**Task:** Up to and including the line that contains "[Fedimax Pferdedecken] (176, 1872)", reproduce every line exactly, beginning with the first line below.

** Opening Data block **

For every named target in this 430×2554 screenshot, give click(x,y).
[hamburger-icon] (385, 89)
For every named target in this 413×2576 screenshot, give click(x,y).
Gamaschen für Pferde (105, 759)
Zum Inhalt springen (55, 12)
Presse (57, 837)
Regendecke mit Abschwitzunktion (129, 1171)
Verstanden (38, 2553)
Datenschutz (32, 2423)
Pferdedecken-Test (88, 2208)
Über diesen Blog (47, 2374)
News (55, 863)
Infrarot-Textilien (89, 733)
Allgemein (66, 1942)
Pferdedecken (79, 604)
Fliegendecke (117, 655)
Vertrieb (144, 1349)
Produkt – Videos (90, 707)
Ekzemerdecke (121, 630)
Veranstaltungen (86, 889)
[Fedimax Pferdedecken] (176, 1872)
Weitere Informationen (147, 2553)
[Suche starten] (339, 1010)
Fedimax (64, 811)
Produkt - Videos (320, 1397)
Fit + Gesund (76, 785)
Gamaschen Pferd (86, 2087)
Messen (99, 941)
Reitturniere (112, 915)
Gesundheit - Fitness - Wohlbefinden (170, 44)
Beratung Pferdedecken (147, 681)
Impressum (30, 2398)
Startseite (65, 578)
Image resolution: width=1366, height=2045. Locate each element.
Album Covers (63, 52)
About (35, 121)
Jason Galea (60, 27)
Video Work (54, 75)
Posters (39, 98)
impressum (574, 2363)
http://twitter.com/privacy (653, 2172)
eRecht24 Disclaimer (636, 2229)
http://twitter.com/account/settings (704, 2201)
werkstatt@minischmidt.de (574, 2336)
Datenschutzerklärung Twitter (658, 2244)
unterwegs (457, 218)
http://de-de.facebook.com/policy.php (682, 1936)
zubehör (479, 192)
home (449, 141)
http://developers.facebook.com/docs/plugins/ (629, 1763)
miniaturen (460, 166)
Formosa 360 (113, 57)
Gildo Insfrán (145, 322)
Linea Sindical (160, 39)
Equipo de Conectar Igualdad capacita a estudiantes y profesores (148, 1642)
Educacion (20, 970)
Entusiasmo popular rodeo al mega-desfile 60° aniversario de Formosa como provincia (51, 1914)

** Closing Data block **

**Response area:**
For every named target in this 430×2554 screenshot, give click(x,y).
[hamburger-icon] (385, 89)
For every named target in this 413×2576 screenshot, give click(x,y).
Gamaschen für Pferde (105, 759)
Zum Inhalt springen (55, 12)
Presse (57, 837)
Regendecke mit Abschwitzunktion (129, 1171)
Verstanden (38, 2553)
Datenschutz (32, 2423)
Pferdedecken-Test (88, 2208)
Über diesen Blog (47, 2374)
News (55, 863)
Infrarot-Textilien (89, 733)
Allgemein (66, 1942)
Pferdedecken (79, 604)
Fliegendecke (117, 655)
Vertrieb (144, 1349)
Produkt – Videos (90, 707)
Ekzemerdecke (121, 630)
Veranstaltungen (86, 889)
[Fedimax Pferdedecken] (176, 1872)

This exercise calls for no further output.